Philip Jeck
Serralves
15 Mar 2003
Os concertos do ciclo integrado na exposição “Caged-Uncaged” (programação musical a cargo de Pedro Rocha), uma excelente mostra de um pintor que, segundo Cy Twombly, caracteriza, juntamente com Picasso, o século XX, foram, segundo as descrições que me forneceram, brutais no seu experimentalismo e heterodoxia. E o concerto de Philip Jeck não fugiu à regra, autêntica experiência-limite de resistência física e psicológica, resistência a uma proposta estética que durou circa hora e meia, sem interrupções, sem intervalos, sem descanso.
No palco, completamente despido de acessórios, repousava a mesa/ laboratório de criação e improvisação, filmada e ampliada por uma câmara, de modo a que pudéssemos seguir, como voyeurs não-voluntários, o lento processo manual de Jeck à volta dos velhos gira-discos e restante maquinaria. De resto, apenas um foco branco. Ninguém diria que aquele cinquentão de camisa, gestos preguiçosos e olhos sonolentos fosse um dos paladinos da subversão estética contemporânea - e vale a pena comparar os valores por que se rege esta estética, que estará longe, muito longe, da perpectiva clássica do “belo”. Ou não?
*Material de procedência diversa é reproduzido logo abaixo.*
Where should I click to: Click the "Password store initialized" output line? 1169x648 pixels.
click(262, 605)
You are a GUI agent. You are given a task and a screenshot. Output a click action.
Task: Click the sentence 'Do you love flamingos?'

A hora e meia da performance incluía manipulações da “música que se incluía no gosto particular de Francis Bacon” (como indicava o flyer), mas que assumia novas significações num quadro de desconstrução e descontextualização. Os sons passavam a ser uma proposta de um caminho em direcção a Bacon, e, por vezes, conseguia-se imaginá-lo, não no seu atelier, mas nas direcções que ele tomava e apontava, nas conclusões retorcidas que eram o início da sua pintura, embora sempre com uma componente abstracta e enigmática que nos obrigava a irmos sempre ao encontro de Jeck, e nunca o contrário. O diminuir do desconforto ou a busca de identificação naqueles vinilos de fundo de baú, passava sempre por um esforço contínuo da nossa parte, esforço esse por vezes frutuoso: muitos dos momentos do concerto foram comoventes, em sintonia com a linguagem extremamente personalizada e idiossincrática do britânico, que no entanto se mostrava sempre impassível a improvisar com o ruído, a manipulação dos gira-discos (adquirindo a música, através desta, noções de ritmo e de volume) ou os loops abstraizantes.
Philip Jeck é extremamente exigente para com o espectador. O nosso papel é o de esvaziar a nossa consciência e o nosso corpo, de forma a que eles se convertam em receptáculo da sua proposta. É um desafio imenso.